Complessivamente il D. fu autore di 236 pubblicazioni scientifiche, tra cui monografie e trattati: si ricordano in particolare la monografia Le sindromi neuroipofisarie, Milano 1928, e il Manuale pratico di medicina interna, redatto dallo stesso D. e da L. Ferrannini, C. Frugoni, A. Gasbarrini, F. Galdi, C. Lotti, E. Morelli, G. A. Pari, T. Pontano, 3 voll., Napoli 1933, 1935, 1937.

Direttore delle riviste Haematologica e Progresso medico, da lui stesso fondate, e Scientia medica Italica, membro dei comitati direttivi di numerose riviste scientifiche italiane e straniere, insignito di decorazioni onorifiche di particolare prestigio, appartenne a numerose società scientifiche nazionali ed estere e gli furono conferiti i titoli di dottore honoris causa presso le università di Friburgo in Brisgovia e del Cile. Pochi giorni dopo la sua scomparsa giunse la comunicazione ufficiale della nomina a "honorary fellow" della Royal Society of medicine, riconoscimento che viene concesso a un ristretto numero di studiosi (non oltre 100) particolarmente distintisi nel campo della medicina e delle scienze affini. Postuma giunse anche la medaglia al merito della Sanità pubblica, conferitagli alla memoria. Nel 1959 è stata istituita presso l'Accademia nazionale dei Lincei, per munifica donazione del premio per la medicina, la Fondazione Giovanni Di Guglielmo, allo scopo di conferire premi per studi riguardanti le malattie eritremiche ed eritroleucemiche.

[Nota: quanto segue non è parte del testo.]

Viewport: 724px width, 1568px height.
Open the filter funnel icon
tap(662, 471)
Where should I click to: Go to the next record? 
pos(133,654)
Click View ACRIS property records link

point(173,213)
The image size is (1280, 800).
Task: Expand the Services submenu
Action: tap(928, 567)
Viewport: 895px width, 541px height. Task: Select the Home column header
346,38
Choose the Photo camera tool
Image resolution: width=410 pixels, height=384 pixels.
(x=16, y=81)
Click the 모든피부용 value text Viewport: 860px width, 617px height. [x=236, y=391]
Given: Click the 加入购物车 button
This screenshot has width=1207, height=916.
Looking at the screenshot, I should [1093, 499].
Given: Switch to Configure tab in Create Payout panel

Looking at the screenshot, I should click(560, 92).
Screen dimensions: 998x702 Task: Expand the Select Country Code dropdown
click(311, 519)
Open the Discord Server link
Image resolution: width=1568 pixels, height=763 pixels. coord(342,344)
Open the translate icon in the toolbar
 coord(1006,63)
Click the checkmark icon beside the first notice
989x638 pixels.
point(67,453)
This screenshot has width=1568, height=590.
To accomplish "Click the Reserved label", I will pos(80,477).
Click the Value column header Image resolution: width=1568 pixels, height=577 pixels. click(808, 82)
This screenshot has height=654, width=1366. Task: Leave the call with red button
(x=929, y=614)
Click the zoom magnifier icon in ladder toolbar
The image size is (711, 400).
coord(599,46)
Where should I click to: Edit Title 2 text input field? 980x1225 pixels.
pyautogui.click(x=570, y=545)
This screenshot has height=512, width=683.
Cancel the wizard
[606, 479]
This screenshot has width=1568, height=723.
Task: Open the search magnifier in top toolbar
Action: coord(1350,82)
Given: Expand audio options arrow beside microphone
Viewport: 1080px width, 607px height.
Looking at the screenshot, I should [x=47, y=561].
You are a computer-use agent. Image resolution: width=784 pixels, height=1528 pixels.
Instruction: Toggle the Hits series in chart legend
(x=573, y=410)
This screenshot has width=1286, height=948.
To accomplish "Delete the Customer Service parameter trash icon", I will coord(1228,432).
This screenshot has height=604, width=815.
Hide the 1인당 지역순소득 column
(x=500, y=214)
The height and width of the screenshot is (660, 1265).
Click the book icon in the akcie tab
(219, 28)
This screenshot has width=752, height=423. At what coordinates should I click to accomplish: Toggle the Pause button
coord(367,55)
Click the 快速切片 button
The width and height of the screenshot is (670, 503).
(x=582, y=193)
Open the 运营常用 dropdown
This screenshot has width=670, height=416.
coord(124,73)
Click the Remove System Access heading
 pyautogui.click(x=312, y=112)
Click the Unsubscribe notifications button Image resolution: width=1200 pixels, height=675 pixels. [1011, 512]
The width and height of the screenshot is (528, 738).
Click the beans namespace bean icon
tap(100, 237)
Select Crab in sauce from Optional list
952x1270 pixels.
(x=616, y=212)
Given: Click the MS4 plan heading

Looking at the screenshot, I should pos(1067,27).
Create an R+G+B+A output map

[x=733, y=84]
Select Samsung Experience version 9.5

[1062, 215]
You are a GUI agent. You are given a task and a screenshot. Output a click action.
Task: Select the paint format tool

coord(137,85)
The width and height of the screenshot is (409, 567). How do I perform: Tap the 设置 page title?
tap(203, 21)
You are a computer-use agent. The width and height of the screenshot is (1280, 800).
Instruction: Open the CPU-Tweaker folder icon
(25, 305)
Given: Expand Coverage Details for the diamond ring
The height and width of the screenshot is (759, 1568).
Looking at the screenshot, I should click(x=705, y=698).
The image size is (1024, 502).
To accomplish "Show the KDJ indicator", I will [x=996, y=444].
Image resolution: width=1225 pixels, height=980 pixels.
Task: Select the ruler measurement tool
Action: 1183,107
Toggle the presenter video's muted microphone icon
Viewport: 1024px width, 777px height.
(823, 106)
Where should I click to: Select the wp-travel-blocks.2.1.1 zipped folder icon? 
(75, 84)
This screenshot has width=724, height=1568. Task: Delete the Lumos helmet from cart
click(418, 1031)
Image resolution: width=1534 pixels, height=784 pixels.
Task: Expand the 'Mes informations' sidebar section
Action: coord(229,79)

Dalla scuola del D. uscirono valenti allievi.

Caduto gravemente malato, quando fu conscio dell'irremediabilità del suo stato, di cui discuteva con la stessa tranquillità con cui avrebbe trattato di un suo paziente, chiamò a sé i figli, anche essi medici, e dettò loro l'ultimo libro, Le malattie eritremiche ed eritroleucemiche, che egli definì il suo testamento scientifico, preoccupato solo di portarlo a compimento prima che la morte lo raggiungesse.

Il D. morì a Roma il 19 febbr. 1961.

Bibl.: A. Baserga, La mielosi eritremica acuta (malattia di Di Guglielmo), Pavia 1938; W. Darneshek-M. Baldini, The Di Guglielmo, syndrome, in Blood, XIII (1958), pp. 192-194; A. Baserga, Ricordo di G.D., in La Sicilia, XVII (1961), p. 77; L. Condorelli, In morte di G. D., in Progresso medico, XVII (1961), pp. 111 s.; P. Introzzi, G. D., in Haematologica, XLVI (1961), 2, pp. I-XII; S. Signorelli, G. D., in Policlinico, sez. prat., LXVIII (1961) pp. 622 ss.; D. Gigante, G. D., in Atti d. Acc. Lancisiana di Roma, 1961/62, 1, pp. 47-52; A. Barduagni, Storia delle malattie eritremiche ed eritroleucemiche. Malattia e sindrome di Di Guglielmo, in Pagine di storia d. med., IX (1965), 2, pp. 5159; A. De Marsico, G. D., in Federazione medica, XXIII (1970), 3, pp. 48-56; M. Crespi, G. D., in Scienziati e tecnologi contemporanei, I, Milano 1974, pp. 309 s.